WHAT YOU NEED TO DO: Within the lines below, find those that hold the string "agent" and copy each one.

Collected data entries:
----
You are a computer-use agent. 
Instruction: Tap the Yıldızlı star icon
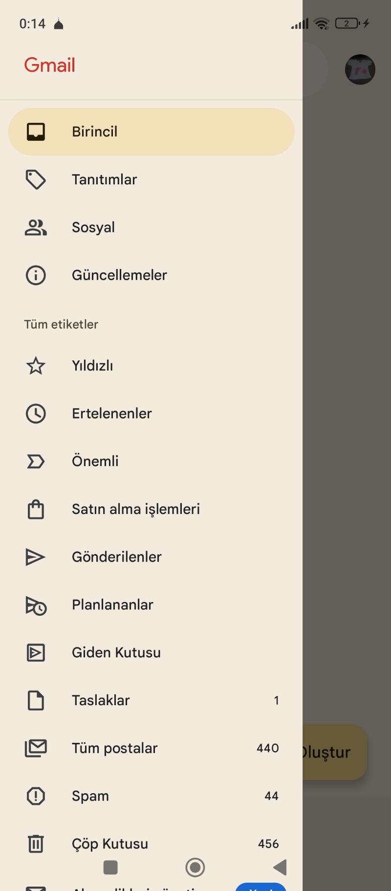click(36, 366)

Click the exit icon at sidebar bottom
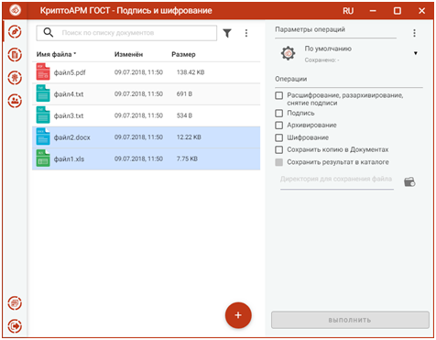(15, 326)
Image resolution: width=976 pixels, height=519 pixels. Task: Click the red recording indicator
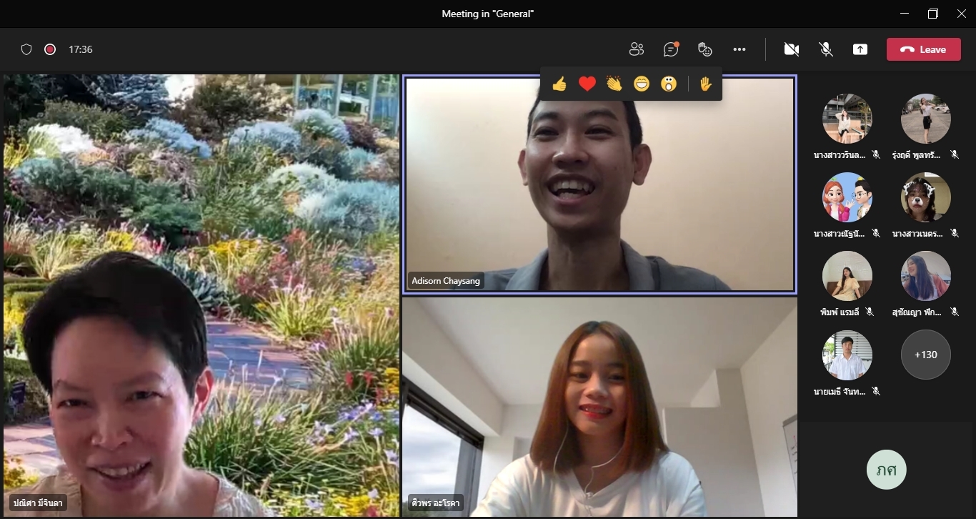coord(50,49)
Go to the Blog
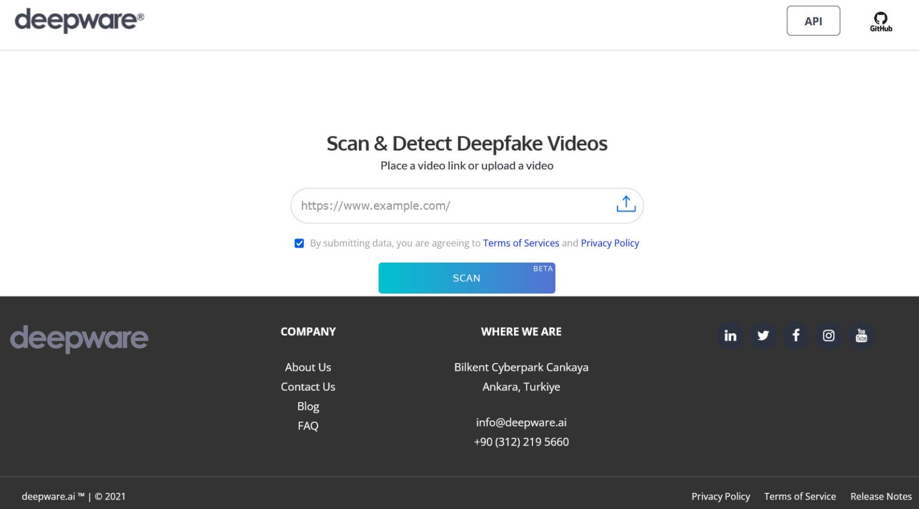The image size is (919, 509). click(x=308, y=406)
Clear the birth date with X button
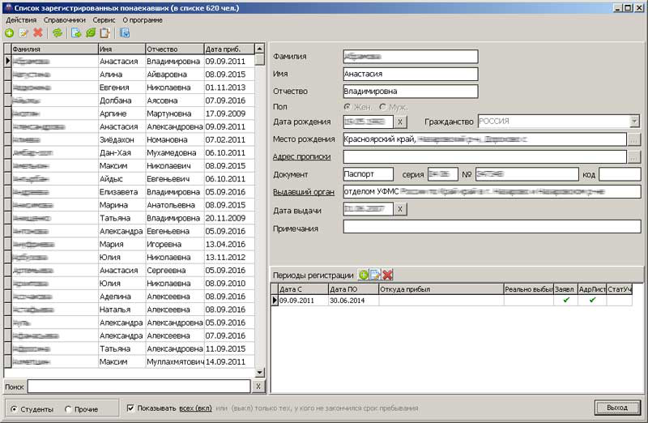648x423 pixels. click(400, 122)
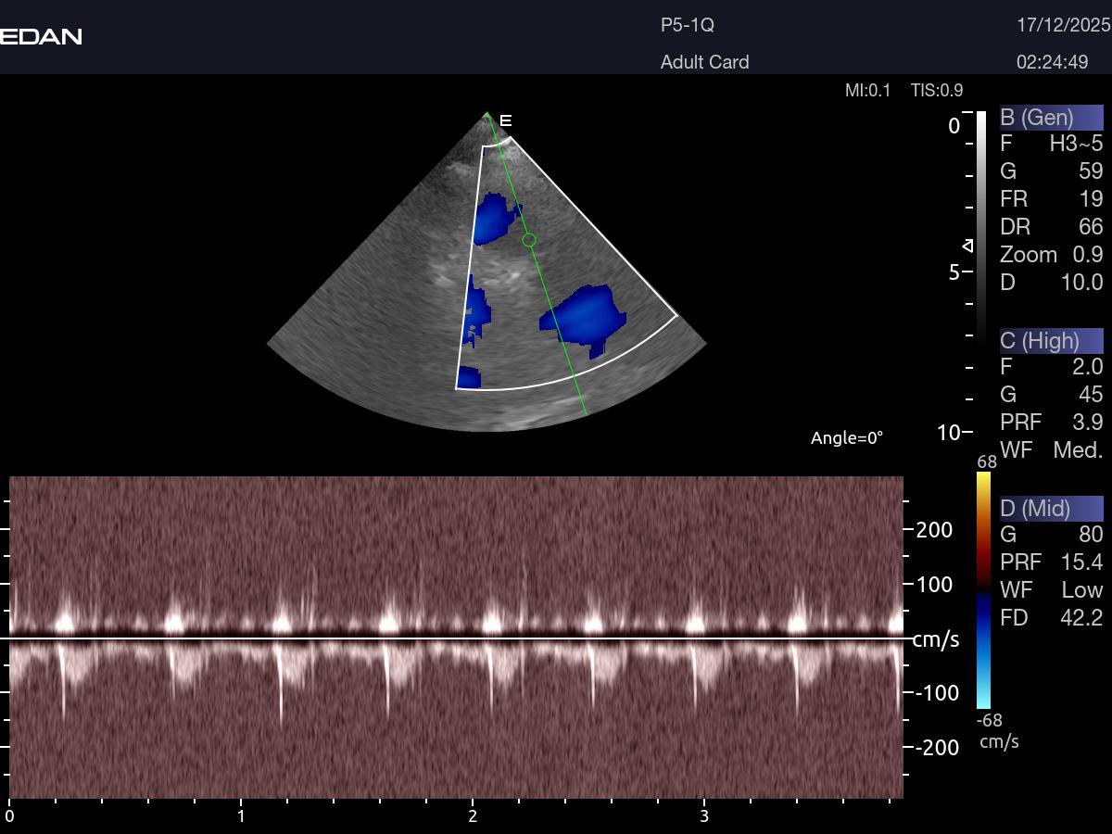Select the B (Gen) parameter header

click(1051, 118)
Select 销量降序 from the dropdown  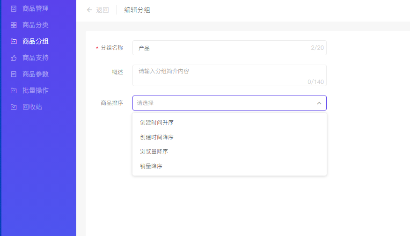[151, 166]
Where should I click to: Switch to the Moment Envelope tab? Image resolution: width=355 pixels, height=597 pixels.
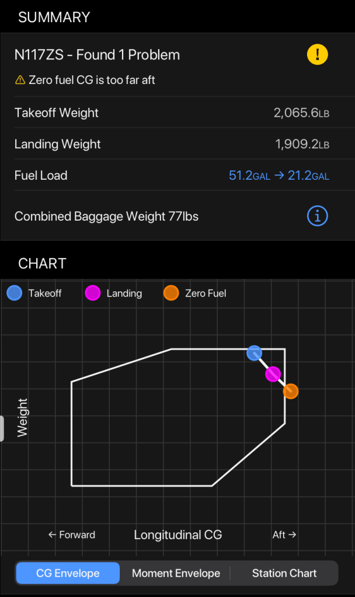(x=176, y=573)
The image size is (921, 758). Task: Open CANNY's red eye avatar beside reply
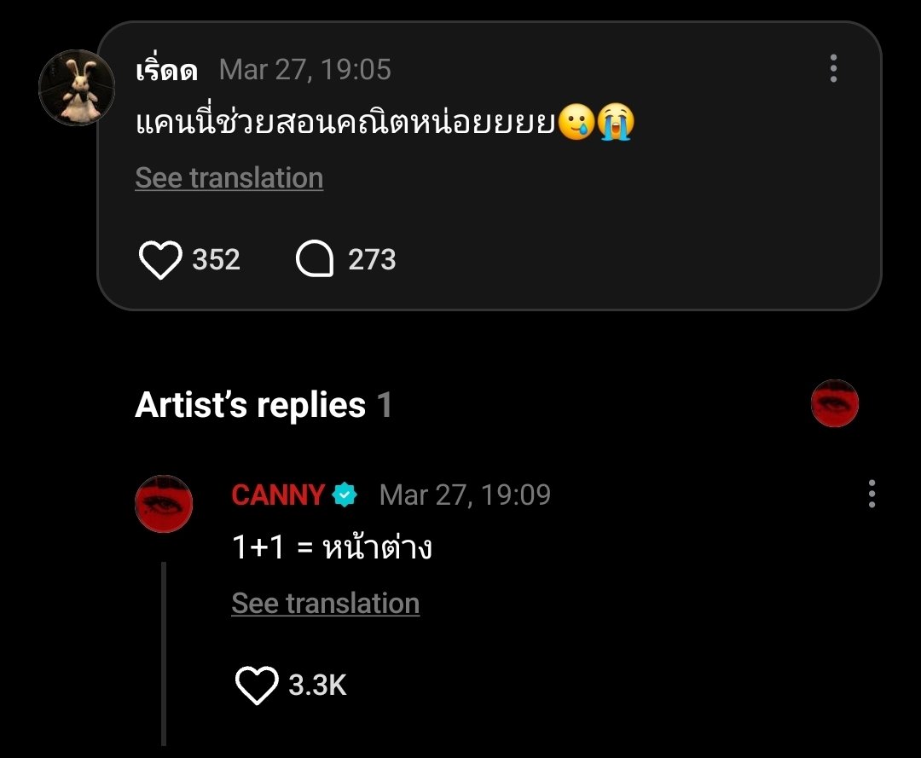(164, 504)
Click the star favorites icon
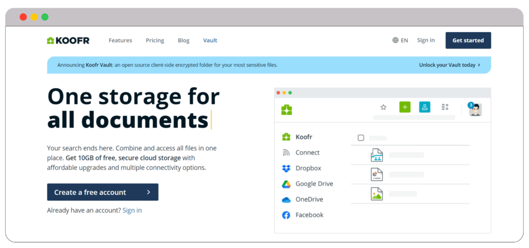 pyautogui.click(x=383, y=107)
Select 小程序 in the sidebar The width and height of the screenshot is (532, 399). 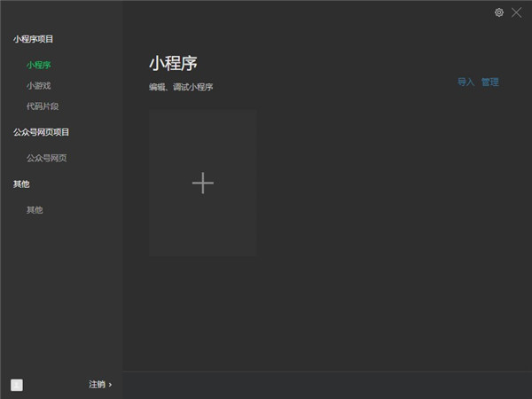pos(39,65)
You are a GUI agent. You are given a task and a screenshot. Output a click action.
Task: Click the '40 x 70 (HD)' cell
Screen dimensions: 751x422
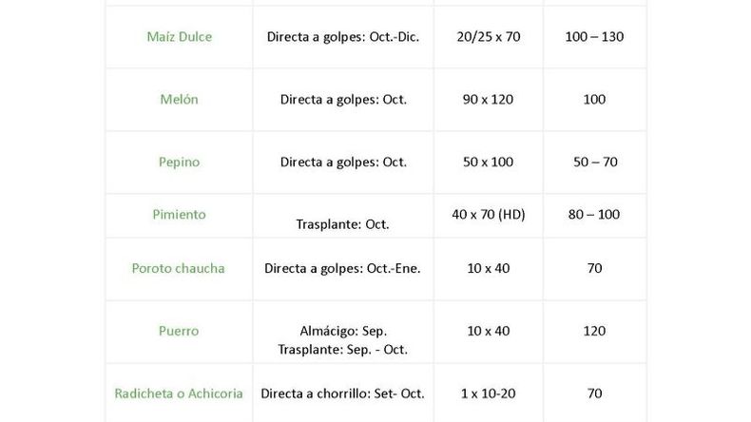click(489, 214)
----
RESPONSE:
You are a computer-use agent. 
You are a GUI agent. You are given a task and a screenshot. Output a click action.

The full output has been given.